Is there a way to determine a bit the kind of setup, software and/or hardware.
Some things are obvious. If I see .php or .jsp then I already know a bit. But any ideas on how to decipher more?
Maybe where the site is hosted, hardware, platforms...
Phone their admins and ask them?
You can get hosting (or at least network) provider easily enough (traceroute), OS and server software (nmap/HTTP headers), but it really doesn't tell you squat. There's a lot more to making a useful, scalable site than picking the OS and network transit provider. In fact, you could be buying yourself a lot of problems by replicating someone else's architecture -- who knows if they have constant problems with it? You're far better off finding someone who knows how to do this sort of thing and having them work with you to understand your specific problems and how to work around them.
Examining DNS records for all related site hostnames will give you a hint a the topology of the site. You may see multiple IP addresses (which don't necessarily mean multiple physical machine, but often will) and the same or different network addresses, which may hint at how they distribute the load for redundancy or speed reasons.
Examining the HTTP headers of a site's various services will give you a possible idea of the front-end. Are they using a reverse proxy, such as nginx or Varnish, or are you hitting the web servers directly? Are requests for PHP pages coming from a different server (apache) than those for static HTML and image files (nginx,lighttpd , etc.)?
Examining SMTP headers from mails sent from a site will give you more hints.
Traceroutes and pings will yield a little more info.
Of course, much info gathered will be speculation and guessing on your part, because a well configured site will not give out too much info about its internal architecture. What you'd be doing is, in essence, much what a penetration tester would do for certain info. Just make sure to not cross the line and disrupt the site.
From a client-side perspective there's almost nothing useful you could find out no, not unless the site has gone out of their way to make this easy for you - any they won't have.
You should be able to get info about the host from DNS, although that is unlikely to help you much in figuring out the platform unless the host is something like Google.
Work through the site and study the generated HTML and script files. By comparing those to the same from sites whose hosting provenance is known, you should be able to make a lot of inferences. This will work particularly well if the site is built on something like WordPress or Movable Type. On custom-written sites (such as the SO Trilogy), it will take a bunch of digging to find breadcrumbs leading to the framework (i.e. ASP.net MVC), but unless the developers have made a concerted effort to scrub them, clues are likely there.
I totally agree with Womble, anyway ,it seems like the begining of a pen test, you may look at some of the tools and techniques mentionned here and use some scapy magick.
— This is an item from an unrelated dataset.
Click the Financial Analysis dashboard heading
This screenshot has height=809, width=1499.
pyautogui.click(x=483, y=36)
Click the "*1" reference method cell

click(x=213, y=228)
You're going about this completely wrong. Any web site can be achieved in a number of ways. Forget about what others do or use. Start with a definition of what you're trying to achieve. Then determine the best way to get there. Smart IT is not about copying what someone else has done. It's working out the best and most efficient way to get the job done with as little requirement for maintenance as possible. A major factor should be what you (or whoever has to maintain the beast) are comfortable working with.